About this task –
Exactly as written, output each of the entries below.

╔══

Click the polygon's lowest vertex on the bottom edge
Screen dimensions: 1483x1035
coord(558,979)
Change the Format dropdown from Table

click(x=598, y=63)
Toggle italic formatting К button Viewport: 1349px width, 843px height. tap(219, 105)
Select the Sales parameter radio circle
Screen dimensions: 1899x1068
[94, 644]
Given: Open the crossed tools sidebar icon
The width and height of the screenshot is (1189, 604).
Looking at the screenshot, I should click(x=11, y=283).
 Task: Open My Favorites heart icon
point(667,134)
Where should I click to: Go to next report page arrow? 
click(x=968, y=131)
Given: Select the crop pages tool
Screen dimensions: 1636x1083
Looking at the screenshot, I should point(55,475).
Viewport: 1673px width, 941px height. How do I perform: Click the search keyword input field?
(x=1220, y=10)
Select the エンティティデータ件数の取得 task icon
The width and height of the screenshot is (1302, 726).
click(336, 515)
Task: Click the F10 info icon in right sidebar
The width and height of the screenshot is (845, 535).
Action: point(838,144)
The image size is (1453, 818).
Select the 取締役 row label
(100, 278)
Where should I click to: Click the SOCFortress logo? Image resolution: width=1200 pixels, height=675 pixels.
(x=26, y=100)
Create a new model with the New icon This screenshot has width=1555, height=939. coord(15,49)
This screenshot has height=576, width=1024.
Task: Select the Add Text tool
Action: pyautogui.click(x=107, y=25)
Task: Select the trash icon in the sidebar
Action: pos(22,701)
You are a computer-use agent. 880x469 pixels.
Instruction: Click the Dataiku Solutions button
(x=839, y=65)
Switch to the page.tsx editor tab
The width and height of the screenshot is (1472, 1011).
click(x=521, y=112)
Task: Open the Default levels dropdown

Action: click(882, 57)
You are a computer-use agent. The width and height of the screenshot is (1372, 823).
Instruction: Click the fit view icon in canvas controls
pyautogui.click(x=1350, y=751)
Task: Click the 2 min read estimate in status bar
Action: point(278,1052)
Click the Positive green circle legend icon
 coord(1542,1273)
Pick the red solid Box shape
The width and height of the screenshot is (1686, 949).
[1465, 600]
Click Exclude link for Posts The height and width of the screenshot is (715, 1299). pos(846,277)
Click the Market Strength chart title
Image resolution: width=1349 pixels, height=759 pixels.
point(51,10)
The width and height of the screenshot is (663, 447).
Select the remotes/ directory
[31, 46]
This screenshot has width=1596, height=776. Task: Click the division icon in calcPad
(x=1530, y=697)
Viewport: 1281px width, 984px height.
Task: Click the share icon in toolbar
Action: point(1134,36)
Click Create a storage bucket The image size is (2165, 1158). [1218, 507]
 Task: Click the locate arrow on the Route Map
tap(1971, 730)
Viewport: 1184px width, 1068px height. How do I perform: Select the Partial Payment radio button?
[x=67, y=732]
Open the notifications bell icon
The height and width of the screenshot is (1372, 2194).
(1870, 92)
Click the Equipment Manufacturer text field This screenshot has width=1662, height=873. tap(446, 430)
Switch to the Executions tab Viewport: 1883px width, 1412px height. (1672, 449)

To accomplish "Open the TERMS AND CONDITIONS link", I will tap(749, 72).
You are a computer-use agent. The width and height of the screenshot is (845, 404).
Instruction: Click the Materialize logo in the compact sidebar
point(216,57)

╚══

Completed exercise –
Click the polygon's lowest vertex on the bottom edge
Screen dimensions: 1483x1035
coord(558,979)
Change the Format dropdown from Table

click(x=598, y=63)
Toggle italic formatting К button Viewport: 1349px width, 843px height. tap(219, 105)
Select the Sales parameter radio circle
Screen dimensions: 1899x1068
[94, 644]
Given: Open the crossed tools sidebar icon
The width and height of the screenshot is (1189, 604).
Looking at the screenshot, I should click(x=11, y=283).
 Task: Open My Favorites heart icon
point(667,134)
Where should I click to: Go to next report page arrow? 
click(x=968, y=131)
Given: Select the crop pages tool
Screen dimensions: 1636x1083
Looking at the screenshot, I should point(55,475).
Viewport: 1673px width, 941px height. How do I perform: Click the search keyword input field?
(x=1220, y=10)
Select the エンティティデータ件数の取得 task icon
The width and height of the screenshot is (1302, 726).
click(336, 515)
Task: Click the F10 info icon in right sidebar
The width and height of the screenshot is (845, 535).
Action: point(838,144)
The image size is (1453, 818).
Select the 取締役 row label
(100, 278)
Where should I click to: Click the SOCFortress logo? Image resolution: width=1200 pixels, height=675 pixels.
(x=26, y=100)
Create a new model with the New icon This screenshot has width=1555, height=939. coord(15,49)
This screenshot has height=576, width=1024.
Task: Select the Add Text tool
Action: pyautogui.click(x=107, y=25)
Task: Select the trash icon in the sidebar
Action: pos(22,701)
You are a computer-use agent. 880x469 pixels.
Instruction: Click the Dataiku Solutions button
(x=839, y=65)
Switch to the page.tsx editor tab
The width and height of the screenshot is (1472, 1011).
click(x=521, y=112)
Task: Open the Default levels dropdown

Action: click(882, 57)
You are a computer-use agent. The width and height of the screenshot is (1372, 823).
Instruction: Click the fit view icon in canvas controls
pyautogui.click(x=1350, y=751)
Task: Click the 2 min read estimate in status bar
Action: point(278,1052)
Click the Positive green circle legend icon
 coord(1542,1273)
Pick the red solid Box shape
The width and height of the screenshot is (1686, 949).
[1465, 600]
Click Exclude link for Posts The height and width of the screenshot is (715, 1299). pos(846,277)
Click the Market Strength chart title
Image resolution: width=1349 pixels, height=759 pixels.
point(51,10)
The width and height of the screenshot is (663, 447).
Select the remotes/ directory
[31, 46]
This screenshot has width=1596, height=776. Task: Click the division icon in calcPad
(x=1530, y=697)
Viewport: 1281px width, 984px height.
Task: Click the share icon in toolbar
Action: point(1134,36)
Click Create a storage bucket The image size is (2165, 1158). [1218, 507]
 Task: Click the locate arrow on the Route Map
tap(1971, 730)
Viewport: 1184px width, 1068px height. How do I perform: Select the Partial Payment radio button?
[x=67, y=732]
Open the notifications bell icon
The height and width of the screenshot is (1372, 2194).
(1870, 92)
Click the Equipment Manufacturer text field This screenshot has width=1662, height=873. tap(446, 430)
Switch to the Executions tab Viewport: 1883px width, 1412px height. (1672, 449)

To accomplish "Open the TERMS AND CONDITIONS link", I will tap(749, 72).
You are a computer-use agent. The width and height of the screenshot is (845, 404).
Instruction: Click the Materialize logo in the compact sidebar
point(216,57)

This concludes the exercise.